This week, we’re celebrating the sometimes spooky, often isolated, always irresistible atmosphere of stories set in imposing manor houses.
Between the two world wars, society changed dramatically, especially for the British aristocracy. Their beloved traditions — the ones that let them perch atop the social food chain — began to crumble. The hierarchy that helped their world make sense started to fracture and flatten. The sharp distinctions between the various social classes and — good heavens — the sexes were beginning to blur. In the post-war economy, the moneyed class soon realized the drafty old piles they’d inherited from their toff families required way more financially than they could give.
These seven novels set between WWI and WWII feature houses that should have provided a safe haven for the characters from the rest of the world, were it not for the tension, the close quarters, the haunted feelings, and… muuuurder.
These stories reflect the changing times and show all too clearly how a home that had previously been a comfort could become fraught with genuine peril. What’s torture for the characters is jolly good fun for us. In addition to country homes in England, these books take us to grand old estates in Australia, Spain, Scotland, and the United States.
The Phryne Fisher mysteries are a bracing combination of cozy-mystery tropes and brazen feminism. Phyrne is all about women’s rights and is firmly anti-discrimination, which makes her an equal-opportunity lover, an openness that leads to all kinds of romantic entanglements. Plus, she’s a glamour girl with a champagne glass in one hand and a lady-like revolver in the other.
In this installment, Phryne and her lover Lin Chung join a house party at an old friend’s estate, a Gothic mansion called Cave House. The house, an amalgamation of several architectural styles at odds with each other, is an eyesore: ‘Even the fog could not disguise the monstrous oddity of Cave House.’ Phryne, the infamous lady detective, is never truly on holiday. Soon, she’s investigating death threats against their host and dealing with a housemaid’s murder — as well as combatting the other guests’ prejudice against her Chinese paramour.
Phyrne’s search for answers takes her into the dungeons of the house and the nearby limestone Buchan caves — with some quality time for romance with the soigné Lin Chun along the way.
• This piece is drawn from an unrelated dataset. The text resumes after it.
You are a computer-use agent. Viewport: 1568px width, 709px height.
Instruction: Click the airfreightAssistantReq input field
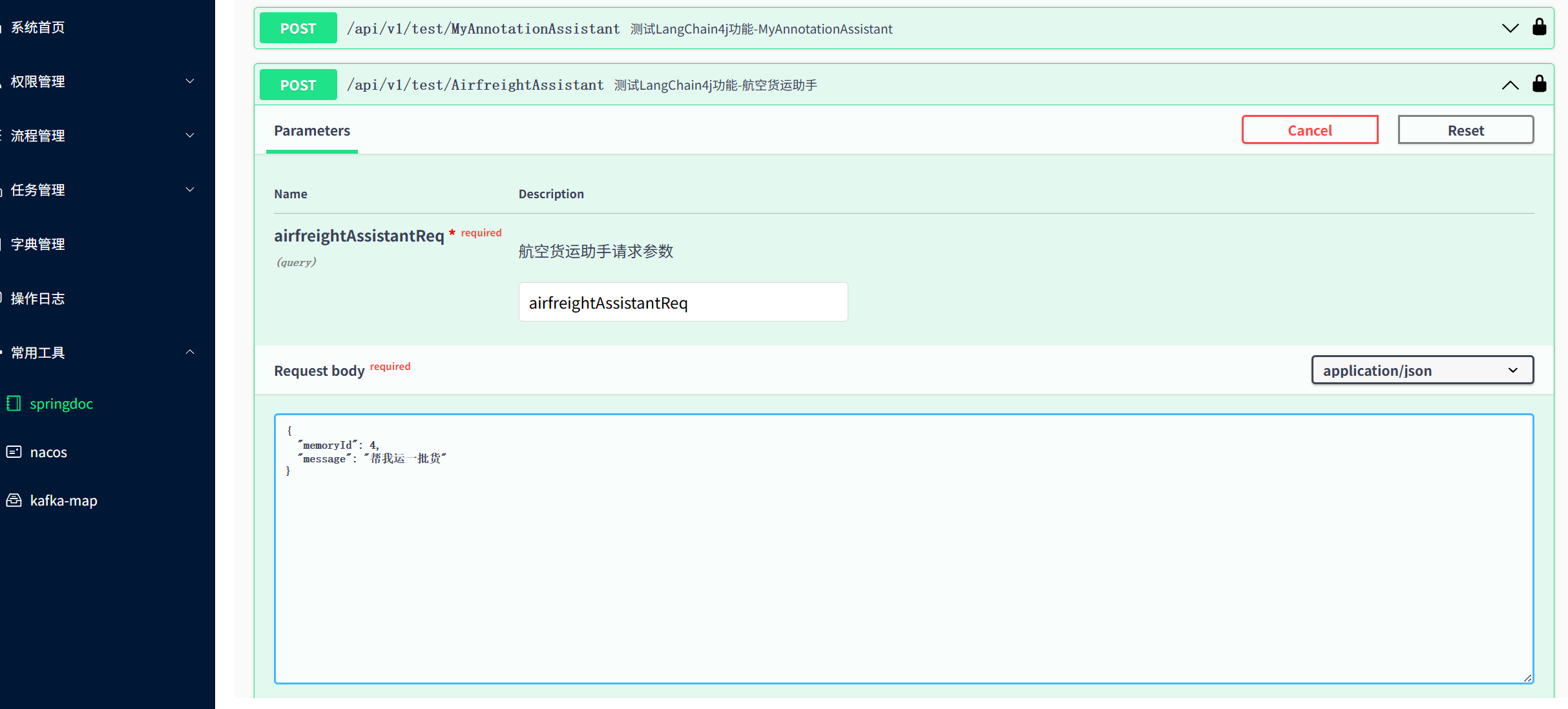click(683, 302)
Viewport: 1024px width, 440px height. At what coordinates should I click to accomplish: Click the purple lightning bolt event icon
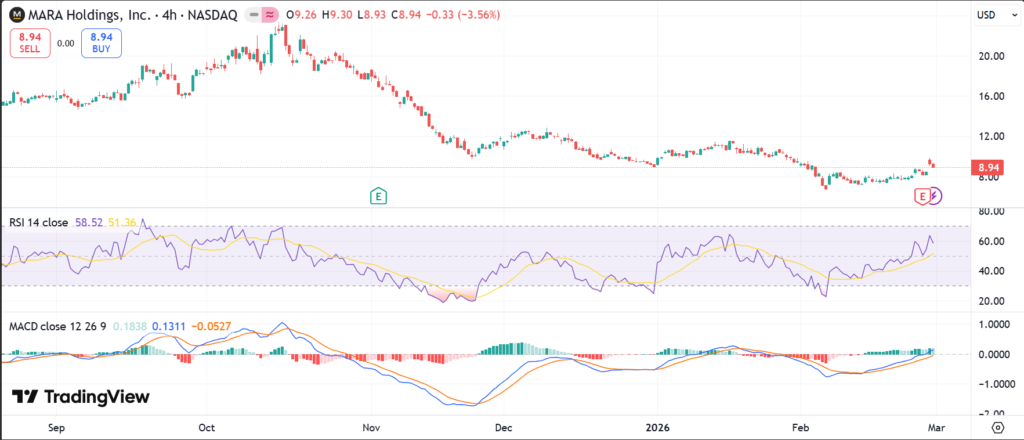[935, 196]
As only Phryne can, she gets her culprit and her man. {more}
It took determination to be really strange. That, or absinthe before breakfast every day.” — Kerry Greenwood
The story is set in Barcelona of the 1920s and ’30s — a volatile city populated by anarchists, communists, monarchists, and people merely trying to eke out a living. Our hero David Martin lives in an abandoned mansion — alone — writing sensationalist novels under a pseudonym and exploring the shadows of his imagination.
To escape a painful past and troubled present, he hides in the words and worlds of books. But his house may be haunted by more than his flights of fancy: Within a locked room, he finds mysterious photographs and letters that imply the house has secrets. When an enigmatic French editor makes him an irresistible offer — money, fame, power — to write a one-of-a-kind book, David agrees, and his life takes on deeper shades of darkness.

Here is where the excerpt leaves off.